Il P. poi, venuto a conoscenza dell’accaduto, non aveva denunciato il furto di ricette subito, fornendo una spiegazione che era apparsa inverosimile.

Sulla base di tali elementi la Corte territoriale aveva pertanto ritenuto che il P. aveva tenuto una condotta dolosa o gravemente colposa in quanto intratteneva intensi rapporti con il coimputato, come attestato dalle intercettazioni telefoniche, aveva colpevolmente consentito che costui si impossessasse del suo timbro, delle ricette a lui affidate e dei dati dei suoi pazienti e aveva omesso dì denunciare il furto subito quando era venuto a conoscenza dell’accaduto.

Questo essendo il quadro accusatorio, il motivo proposto dall’odierno ricorrente non può essere accolto.

Il provvedimento impugnato, che definisce il procedimento per la riparazione dell’ingiusta detenzione, supera quindi il vaglio di questa Corte che è limitato alla correttezza del procedimento logico giuridico con cui il Giudice è pervenuto ad accertare o negare i presupposti per l’ottenimento del beneficio indicato.

Resta invece nelle esclusive attribuzioni del giudice di merito, che è tenuto a motivare adeguatamente e logicamente il suo convincimento, la valutazione sull’esistenza e la gravita della colpa e sull’esistenza del dolo. Il legislatore non ha infatti riconosciuto incondizionatamente il diritto all’equa riparazione, ma l’ha esplicitamente escluso allorquando il comportamento dell’indagato, come appunto nella fattispecie de qua, abbia indotto in errore il giudice circa l’esistenza dei gravi indizi di colpevolezza a suo carico.

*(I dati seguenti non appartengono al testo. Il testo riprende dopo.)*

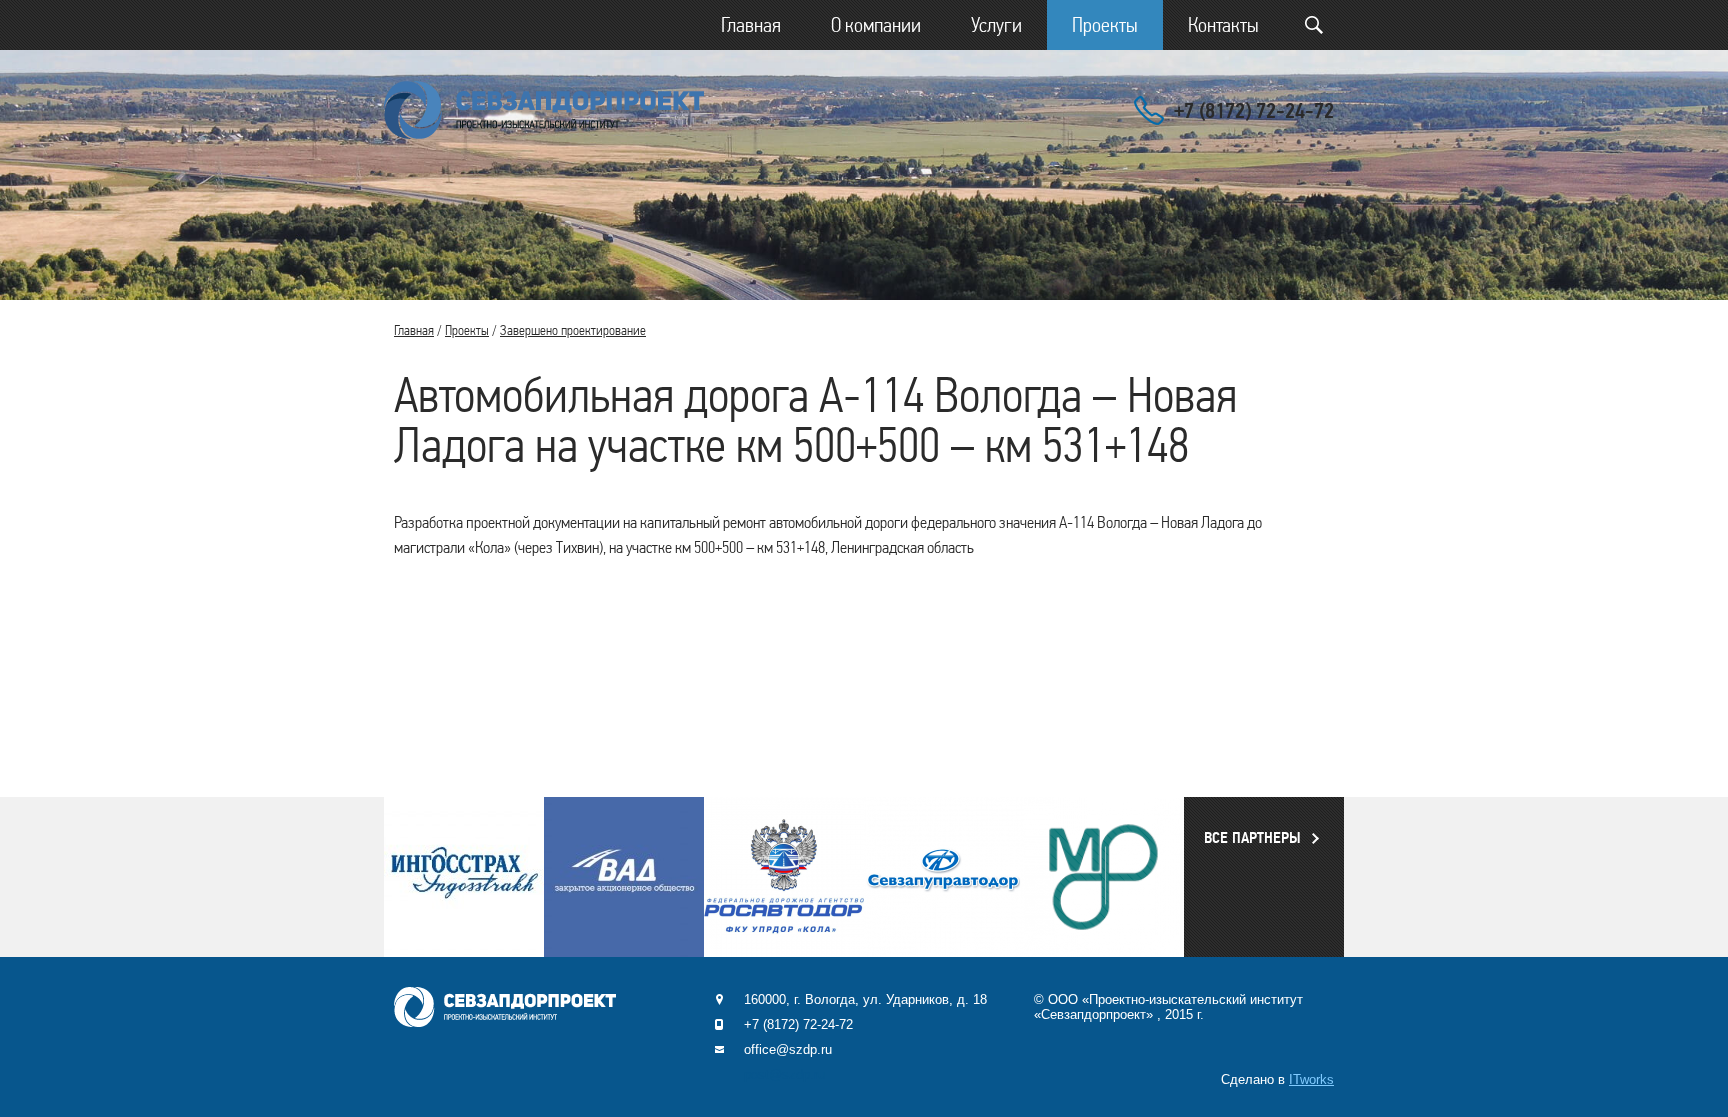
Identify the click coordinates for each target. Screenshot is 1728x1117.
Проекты (1105, 25)
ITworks (1311, 1079)
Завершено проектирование (573, 330)
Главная (751, 25)
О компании (876, 25)
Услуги (996, 25)
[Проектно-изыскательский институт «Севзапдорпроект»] (544, 110)
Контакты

Il ricorso deve essere pertanto rigettato e il ricorrente deve essere condannato al pagamento delle spese processuali e alla rifusione delle spese di questo giudizio in favore del Ministero resistente che si liquidano in complessivi Euro 750,00.

P.Q.M.

Rigetta il ricorso e condanna il ricorrente al pagamento delle spese processuali oltre alla rifusione delle spese in favore del Ministero ricorrente che liquida in Euro 750,00.

Così deciso in Roma, nella Camera di consiglio, il 15 ottobre 2013.